Even the UK Timber Trade Federation has been forced to recognise that 'members of the trade who claim to have certified proof of sustained yield are laying themselves open to unscrupulous people or inadequate certification' (5). Nevertheless, misleading and dishonest eco-labels on timber products have continued to proliferate. Increasingly, such claims are being made in relation to non-tropical wood products, such as those from Scandinavia.

Labelling and the ITTO

In an effort to try and stop what had become, for the consumer, a hopelessly confusing deluge of claims and counter-claims, FOE proposed in 1989 that the ITTO should investigate the possibility of setting up a globally agreed timber certification and labelling system (6). The proposal was supported by the UK Government's Overseas Development Administration, which offered to provide the £90,000 necessary for the study. However, the proposal met with fierce opposition from tropical timber exporting countries, who insisted that all direct references to labelling schemes should be excised, which was duly done. The remnants of the project were then given to research institutions and individuals in the UK known to be antithetical to environmental concerns. Vital information giving positive indications for the likely acceptability and possibility of labelling was suppressed by the authors, and the resulting report was inconclusive (7).

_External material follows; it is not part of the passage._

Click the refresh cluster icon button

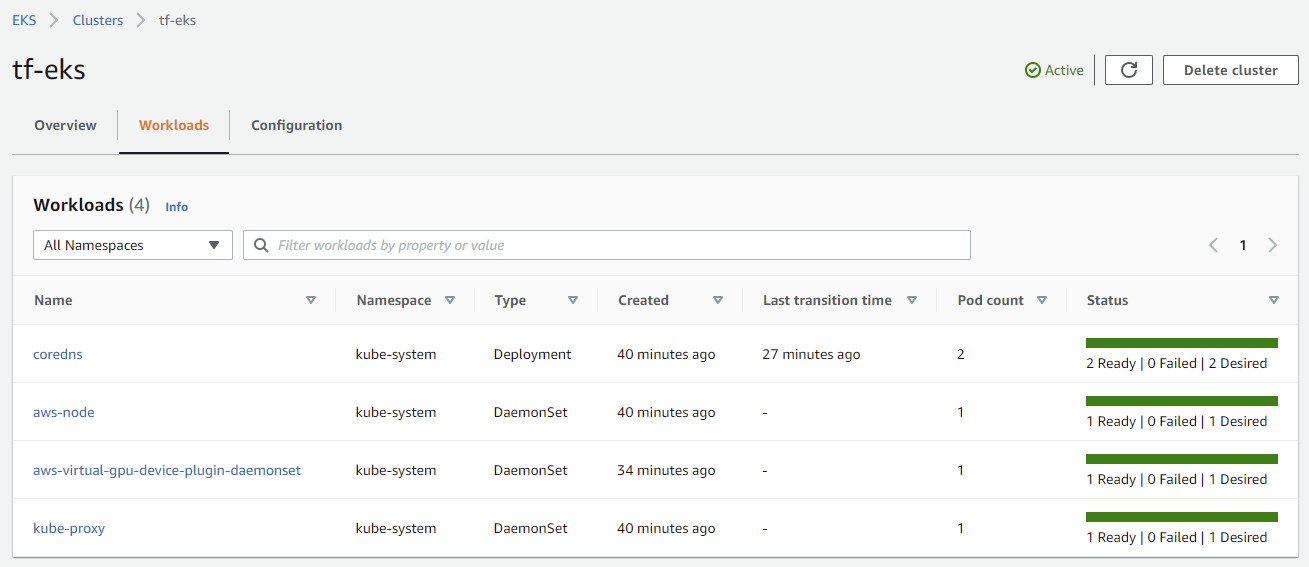click(x=1129, y=70)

The ITTO later convened a two-day seminar on certification, but this too proved to be inconclusive. Given that the ITTO remains concerned only with tropical timbers, there is little scope for its involvement in timber certification schemes, which would inevitably have to deal equally with timber from all sources, tropical and non-tropical.

Governments and timber labelling schemes

Only one government - that of Austria - has attempted to establish a mandatory labelling scheme for timber. This scheme was initially intended to apply only to tropical products, and would have required a label to be placed on all tropical timber goods stating the country of origin and giving notice that the product was derived from a tropical forest source. After protests from a number of tropical countries, but particularly from Malaysia, the scheme was dropped, and replaced by a voluntary programme under which companies may apply to a special commission for a 'sustainability' label for either tropical or non-tropical timber products.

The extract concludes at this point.